- [도전 과제] "Task: Click More button in Tsinghua row" 부분이 들어 있는 줄에서 시작해 "Looking at the" 부분이 들어 있는 줄에서 끝나는 데이터를 양 끝 줄까지 포함해 한 줄당 문자열 하나씩 JSON 목록으로 옮겨 줄 수 있나요? 빈 줄과 그림은 답에서 빼 주세요.

- [실습용 데이터]
------------------------------------
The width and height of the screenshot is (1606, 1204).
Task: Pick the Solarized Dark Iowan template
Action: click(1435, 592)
------------------------------------
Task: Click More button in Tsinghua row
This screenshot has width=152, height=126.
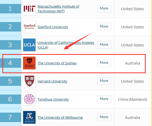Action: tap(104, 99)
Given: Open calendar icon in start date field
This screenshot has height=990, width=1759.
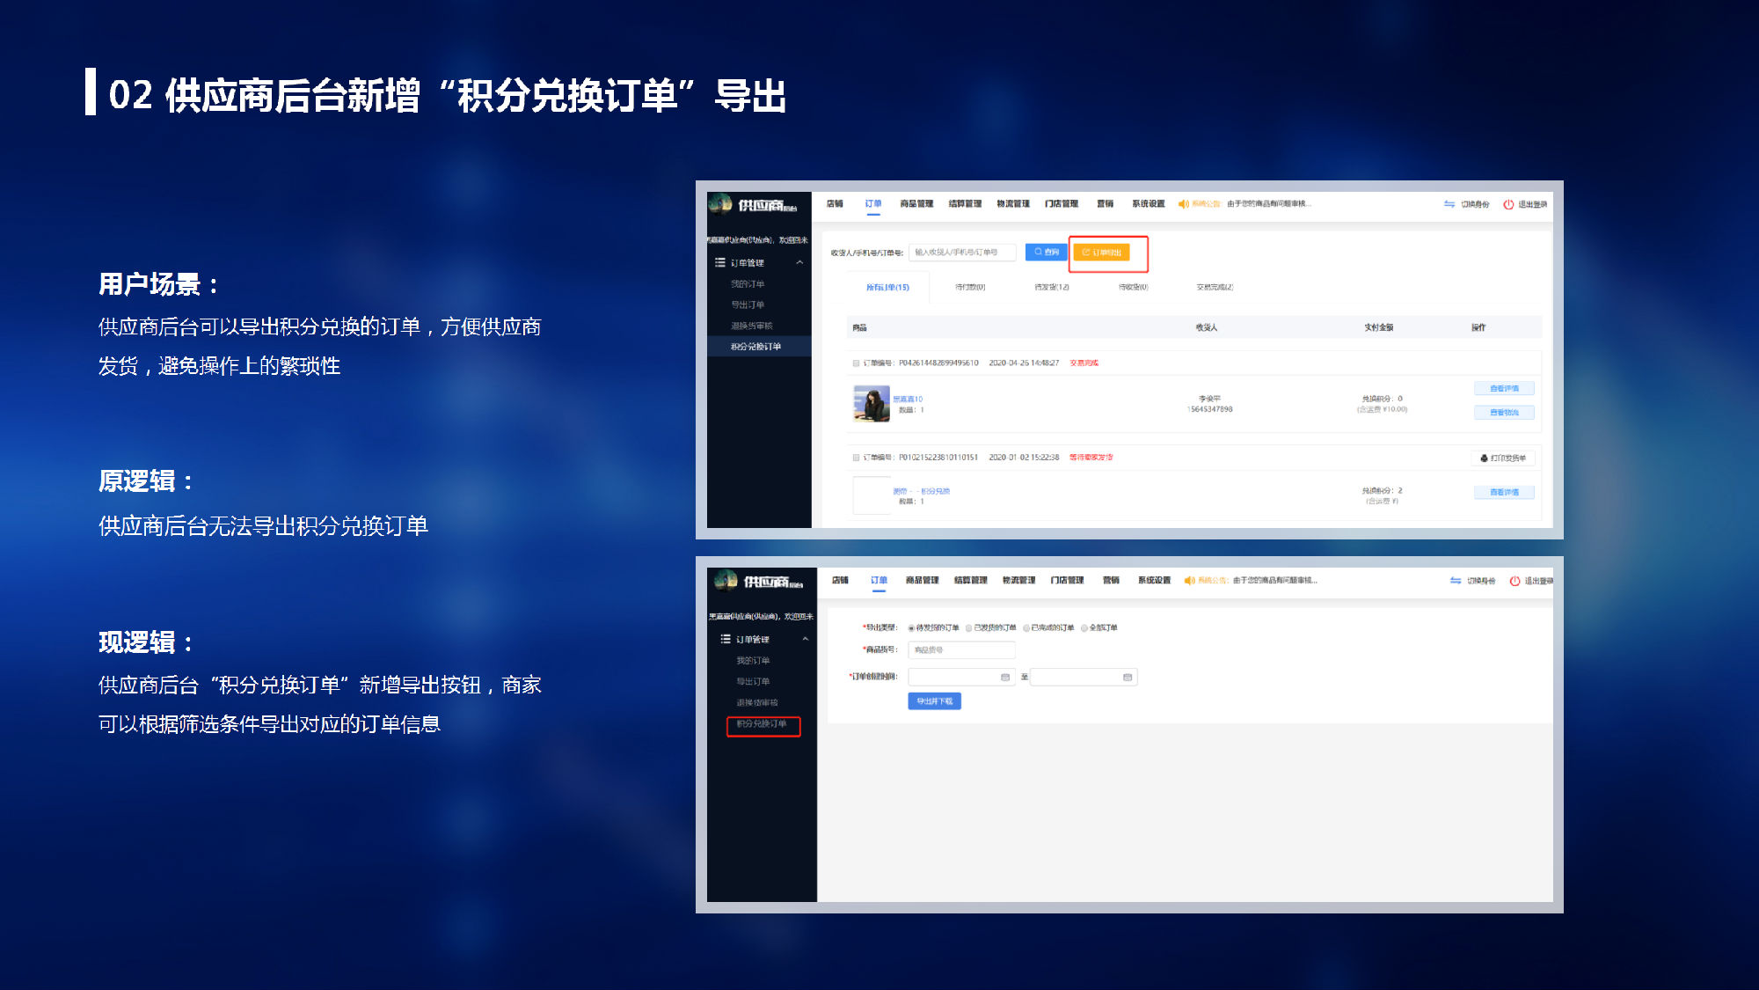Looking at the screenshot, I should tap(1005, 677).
------------------------------------
- [과제 풀이]
[
  "Task: Click More button in Tsinghua row",
  "This screenshot has width=152, height=126.",
  "Action: tap(104, 99)",
  "Given: Open calendar icon in start date field",
  "This screenshot has height=990, width=1759.",
  "Looking at the screenshot, I should tap(1005, 677)."
]